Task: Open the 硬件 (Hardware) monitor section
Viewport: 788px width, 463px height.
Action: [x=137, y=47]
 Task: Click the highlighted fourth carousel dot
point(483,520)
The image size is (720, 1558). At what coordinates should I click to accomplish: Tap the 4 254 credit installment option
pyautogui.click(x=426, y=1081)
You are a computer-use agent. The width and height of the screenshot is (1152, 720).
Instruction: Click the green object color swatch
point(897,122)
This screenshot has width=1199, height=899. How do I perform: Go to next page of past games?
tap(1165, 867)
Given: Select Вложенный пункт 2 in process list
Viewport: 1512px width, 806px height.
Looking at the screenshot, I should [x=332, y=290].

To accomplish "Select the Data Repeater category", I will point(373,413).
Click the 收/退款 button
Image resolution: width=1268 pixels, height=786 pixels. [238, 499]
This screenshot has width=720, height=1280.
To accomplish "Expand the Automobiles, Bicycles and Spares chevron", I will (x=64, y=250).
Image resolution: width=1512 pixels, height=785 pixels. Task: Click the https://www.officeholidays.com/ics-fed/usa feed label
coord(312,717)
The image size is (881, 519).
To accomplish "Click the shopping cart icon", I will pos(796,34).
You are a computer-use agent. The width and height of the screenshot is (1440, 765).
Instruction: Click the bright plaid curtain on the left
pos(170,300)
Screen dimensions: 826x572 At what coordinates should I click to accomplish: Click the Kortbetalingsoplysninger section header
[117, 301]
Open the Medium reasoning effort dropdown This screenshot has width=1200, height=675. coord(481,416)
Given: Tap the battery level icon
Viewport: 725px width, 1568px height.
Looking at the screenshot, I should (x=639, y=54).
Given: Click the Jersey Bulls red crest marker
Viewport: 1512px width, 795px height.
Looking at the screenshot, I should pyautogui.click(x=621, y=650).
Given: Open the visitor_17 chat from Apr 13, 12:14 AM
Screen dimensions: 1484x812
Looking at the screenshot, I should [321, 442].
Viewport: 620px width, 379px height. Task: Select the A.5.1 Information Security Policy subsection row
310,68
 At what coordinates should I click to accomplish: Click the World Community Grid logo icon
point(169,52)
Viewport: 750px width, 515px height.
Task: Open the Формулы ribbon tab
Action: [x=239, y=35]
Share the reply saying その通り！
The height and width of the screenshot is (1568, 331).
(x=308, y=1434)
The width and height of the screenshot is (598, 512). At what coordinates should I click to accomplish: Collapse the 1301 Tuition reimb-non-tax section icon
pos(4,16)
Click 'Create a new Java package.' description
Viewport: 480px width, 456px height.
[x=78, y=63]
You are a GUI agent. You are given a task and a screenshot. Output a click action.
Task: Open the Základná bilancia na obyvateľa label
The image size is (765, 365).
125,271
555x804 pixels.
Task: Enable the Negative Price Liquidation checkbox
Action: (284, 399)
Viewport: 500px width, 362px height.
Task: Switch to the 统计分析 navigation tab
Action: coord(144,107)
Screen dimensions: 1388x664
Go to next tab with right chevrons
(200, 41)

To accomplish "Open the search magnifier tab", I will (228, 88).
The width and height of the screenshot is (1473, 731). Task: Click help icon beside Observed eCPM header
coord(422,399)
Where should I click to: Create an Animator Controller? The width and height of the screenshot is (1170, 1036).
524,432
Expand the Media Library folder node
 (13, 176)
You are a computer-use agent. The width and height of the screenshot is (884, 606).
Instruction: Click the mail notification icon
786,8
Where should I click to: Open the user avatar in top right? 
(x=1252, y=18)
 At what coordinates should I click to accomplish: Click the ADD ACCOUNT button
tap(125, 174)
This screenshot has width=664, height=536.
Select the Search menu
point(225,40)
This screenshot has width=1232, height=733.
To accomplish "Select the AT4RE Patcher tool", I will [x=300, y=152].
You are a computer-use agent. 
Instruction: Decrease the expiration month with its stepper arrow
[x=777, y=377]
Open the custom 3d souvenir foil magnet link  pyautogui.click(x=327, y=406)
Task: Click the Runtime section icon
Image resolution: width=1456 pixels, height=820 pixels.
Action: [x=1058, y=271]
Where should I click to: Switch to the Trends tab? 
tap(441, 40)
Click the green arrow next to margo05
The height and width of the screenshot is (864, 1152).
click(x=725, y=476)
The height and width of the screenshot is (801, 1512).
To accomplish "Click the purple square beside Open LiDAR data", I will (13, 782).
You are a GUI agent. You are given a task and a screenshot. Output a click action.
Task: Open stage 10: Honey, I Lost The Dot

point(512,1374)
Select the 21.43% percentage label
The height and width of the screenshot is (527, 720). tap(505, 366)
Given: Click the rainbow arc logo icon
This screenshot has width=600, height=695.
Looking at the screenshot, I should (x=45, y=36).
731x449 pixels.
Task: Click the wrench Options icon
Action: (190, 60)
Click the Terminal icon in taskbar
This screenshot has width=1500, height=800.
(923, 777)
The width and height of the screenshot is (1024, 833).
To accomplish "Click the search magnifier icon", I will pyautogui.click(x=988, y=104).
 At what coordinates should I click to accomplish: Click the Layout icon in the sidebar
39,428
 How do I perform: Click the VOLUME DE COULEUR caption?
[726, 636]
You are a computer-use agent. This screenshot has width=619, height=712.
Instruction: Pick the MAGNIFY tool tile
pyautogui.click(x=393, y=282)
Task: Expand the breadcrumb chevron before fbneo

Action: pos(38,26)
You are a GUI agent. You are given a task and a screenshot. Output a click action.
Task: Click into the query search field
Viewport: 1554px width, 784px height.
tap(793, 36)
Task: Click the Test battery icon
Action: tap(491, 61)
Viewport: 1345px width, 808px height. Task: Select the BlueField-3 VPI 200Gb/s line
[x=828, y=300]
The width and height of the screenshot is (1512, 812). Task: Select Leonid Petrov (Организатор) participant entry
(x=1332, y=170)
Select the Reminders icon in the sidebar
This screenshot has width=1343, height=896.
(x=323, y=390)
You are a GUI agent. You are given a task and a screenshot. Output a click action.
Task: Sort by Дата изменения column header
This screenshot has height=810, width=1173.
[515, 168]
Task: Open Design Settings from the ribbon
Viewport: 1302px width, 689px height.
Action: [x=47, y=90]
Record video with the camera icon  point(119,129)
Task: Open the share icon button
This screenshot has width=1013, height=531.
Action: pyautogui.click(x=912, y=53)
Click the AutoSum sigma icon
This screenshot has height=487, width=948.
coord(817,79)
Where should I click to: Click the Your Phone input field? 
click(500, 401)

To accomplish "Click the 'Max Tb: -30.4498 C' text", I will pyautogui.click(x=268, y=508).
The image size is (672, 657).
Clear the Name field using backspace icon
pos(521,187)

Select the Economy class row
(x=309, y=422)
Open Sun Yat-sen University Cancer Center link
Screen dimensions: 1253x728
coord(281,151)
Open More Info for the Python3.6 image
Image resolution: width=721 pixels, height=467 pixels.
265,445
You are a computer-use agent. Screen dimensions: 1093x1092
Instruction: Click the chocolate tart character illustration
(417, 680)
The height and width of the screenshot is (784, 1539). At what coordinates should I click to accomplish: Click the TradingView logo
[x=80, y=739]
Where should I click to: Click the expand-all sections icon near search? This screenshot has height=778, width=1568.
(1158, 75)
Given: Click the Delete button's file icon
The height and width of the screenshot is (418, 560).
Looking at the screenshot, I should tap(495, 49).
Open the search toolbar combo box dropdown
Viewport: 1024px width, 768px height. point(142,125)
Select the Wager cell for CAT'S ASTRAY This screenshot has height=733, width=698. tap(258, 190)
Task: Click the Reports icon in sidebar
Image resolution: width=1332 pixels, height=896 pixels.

⁂

**WHAT TO DO:** When you write out the listing, keep every line exactly as it is above.

**ANSWER FOR THIS EXERCISE:**
Task: Open the 硬件 (Hardware) monitor section
Viewport: 788px width, 463px height.
Action: [x=137, y=47]
 Task: Click the highlighted fourth carousel dot
point(483,520)
The image size is (720, 1558). At what coordinates should I click to accomplish: Tap the 4 254 credit installment option
pyautogui.click(x=426, y=1081)
You are a computer-use agent. The width and height of the screenshot is (1152, 720).
Instruction: Click the green object color swatch
point(897,122)
This screenshot has width=1199, height=899. How do I perform: Go to next page of past games?
tap(1165, 867)
Given: Select Вложенный пункт 2 in process list
Viewport: 1512px width, 806px height.
Looking at the screenshot, I should [x=332, y=290].

To accomplish "Select the Data Repeater category", I will point(373,413).
Click the 收/退款 button
Image resolution: width=1268 pixels, height=786 pixels. [238, 499]
This screenshot has width=720, height=1280.
To accomplish "Expand the Automobiles, Bicycles and Spares chevron", I will (x=64, y=250).
Image resolution: width=1512 pixels, height=785 pixels. Task: Click the https://www.officeholidays.com/ics-fed/usa feed label
coord(312,717)
The image size is (881, 519).
To accomplish "Click the shopping cart icon", I will pos(796,34).
You are a computer-use agent. The width and height of the screenshot is (1440, 765).
Instruction: Click the bright plaid curtain on the left
pos(170,300)
Screen dimensions: 826x572 At what coordinates should I click to accomplish: Click the Kortbetalingsoplysninger section header
[117, 301]
Open the Medium reasoning effort dropdown This screenshot has width=1200, height=675. coord(481,416)
Given: Tap the battery level icon
Viewport: 725px width, 1568px height.
Looking at the screenshot, I should (x=639, y=54).
Given: Click the Jersey Bulls red crest marker
Viewport: 1512px width, 795px height.
Looking at the screenshot, I should pyautogui.click(x=621, y=650).
Given: Open the visitor_17 chat from Apr 13, 12:14 AM
Screen dimensions: 1484x812
Looking at the screenshot, I should [321, 442].
Viewport: 620px width, 379px height. Task: Select the A.5.1 Information Security Policy subsection row
310,68
 At what coordinates should I click to accomplish: Click the World Community Grid logo icon
point(169,52)
Viewport: 750px width, 515px height.
Task: Open the Формулы ribbon tab
Action: [x=239, y=35]
Share the reply saying その通り！
The height and width of the screenshot is (1568, 331).
(x=308, y=1434)
The width and height of the screenshot is (598, 512). At what coordinates should I click to accomplish: Collapse the 1301 Tuition reimb-non-tax section icon
pos(4,16)
Click 'Create a new Java package.' description
Viewport: 480px width, 456px height.
[x=78, y=63]
You are a GUI agent. You are given a task and a screenshot. Output a click action.
Task: Open the Základná bilancia na obyvateľa label
The image size is (765, 365).
125,271
555x804 pixels.
Task: Enable the Negative Price Liquidation checkbox
Action: (284, 399)
Viewport: 500px width, 362px height.
Task: Switch to the 统计分析 navigation tab
Action: coord(144,107)
Screen dimensions: 1388x664
Go to next tab with right chevrons
(200, 41)

To accomplish "Open the search magnifier tab", I will (228, 88).
The width and height of the screenshot is (1473, 731). Task: Click help icon beside Observed eCPM header
coord(422,399)
Where should I click to: Create an Animator Controller? The width and height of the screenshot is (1170, 1036).
524,432
Expand the Media Library folder node
 (13, 176)
You are a computer-use agent. The width and height of the screenshot is (884, 606).
Instruction: Click the mail notification icon
786,8
Where should I click to: Open the user avatar in top right? 
(x=1252, y=18)
 At what coordinates should I click to accomplish: Click the ADD ACCOUNT button
tap(125, 174)
This screenshot has width=664, height=536.
Select the Search menu
point(225,40)
This screenshot has width=1232, height=733.
To accomplish "Select the AT4RE Patcher tool", I will [x=300, y=152].
You are a computer-use agent. 
Instruction: Decrease the expiration month with its stepper arrow
[x=777, y=377]
Open the custom 3d souvenir foil magnet link  pyautogui.click(x=327, y=406)
Task: Click the Runtime section icon
Image resolution: width=1456 pixels, height=820 pixels.
Action: [x=1058, y=271]
Where should I click to: Switch to the Trends tab? 
tap(441, 40)
Click the green arrow next to margo05
The height and width of the screenshot is (864, 1152).
click(x=725, y=476)
The height and width of the screenshot is (801, 1512).
To accomplish "Click the purple square beside Open LiDAR data", I will (13, 782).
You are a GUI agent. You are given a task and a screenshot. Output a click action.
Task: Open stage 10: Honey, I Lost The Dot

point(512,1374)
Select the 21.43% percentage label
The height and width of the screenshot is (527, 720). tap(505, 366)
Given: Click the rainbow arc logo icon
This screenshot has width=600, height=695.
Looking at the screenshot, I should (x=45, y=36).
731x449 pixels.
Task: Click the wrench Options icon
Action: (190, 60)
Click the Terminal icon in taskbar
This screenshot has width=1500, height=800.
(923, 777)
The width and height of the screenshot is (1024, 833).
To accomplish "Click the search magnifier icon", I will pyautogui.click(x=988, y=104).
 At what coordinates should I click to accomplish: Click the Layout icon in the sidebar
39,428
 How do I perform: Click the VOLUME DE COULEUR caption?
[726, 636]
You are a computer-use agent. This screenshot has width=619, height=712.
Instruction: Pick the MAGNIFY tool tile
pyautogui.click(x=393, y=282)
Task: Expand the breadcrumb chevron before fbneo

Action: pos(38,26)
You are a GUI agent. You are given a task and a screenshot. Output a click action.
Task: Click into the query search field
Viewport: 1554px width, 784px height.
tap(793, 36)
Task: Click the Test battery icon
Action: tap(491, 61)
Viewport: 1345px width, 808px height. Task: Select the BlueField-3 VPI 200Gb/s line
[x=828, y=300]
The width and height of the screenshot is (1512, 812). Task: Select Leonid Petrov (Организатор) participant entry
(x=1332, y=170)
Select the Reminders icon in the sidebar
This screenshot has width=1343, height=896.
(x=323, y=390)
You are a GUI agent. You are given a task and a screenshot. Output a click action.
Task: Sort by Дата изменения column header
This screenshot has height=810, width=1173.
[515, 168]
Task: Open Design Settings from the ribbon
Viewport: 1302px width, 689px height.
Action: [x=47, y=90]
Record video with the camera icon  point(119,129)
Task: Open the share icon button
This screenshot has width=1013, height=531.
Action: pyautogui.click(x=912, y=53)
Click the AutoSum sigma icon
This screenshot has height=487, width=948.
coord(817,79)
Where should I click to: Click the Your Phone input field? 
click(500, 401)

To accomplish "Click the 'Max Tb: -30.4498 C' text", I will pyautogui.click(x=268, y=508).
The image size is (672, 657).
Clear the Name field using backspace icon
pos(521,187)

Select the Economy class row
(x=309, y=422)
Open Sun Yat-sen University Cancer Center link
Screen dimensions: 1253x728
coord(281,151)
Open More Info for the Python3.6 image
Image resolution: width=721 pixels, height=467 pixels.
265,445
You are a computer-use agent. Screen dimensions: 1093x1092
Instruction: Click the chocolate tart character illustration
(417, 680)
The height and width of the screenshot is (784, 1539). At what coordinates should I click to accomplish: Click the TradingView logo
[x=80, y=739]
Where should I click to: Click the expand-all sections icon near search? This screenshot has height=778, width=1568.
(1158, 75)
Given: Click the Delete button's file icon
The height and width of the screenshot is (418, 560).
Looking at the screenshot, I should tap(495, 49).
Open the search toolbar combo box dropdown
Viewport: 1024px width, 768px height. point(142,125)
Select the Wager cell for CAT'S ASTRAY This screenshot has height=733, width=698. tap(258, 190)
Task: Click the Reports icon in sidebar
Image resolution: width=1332 pixels, height=896 pixels.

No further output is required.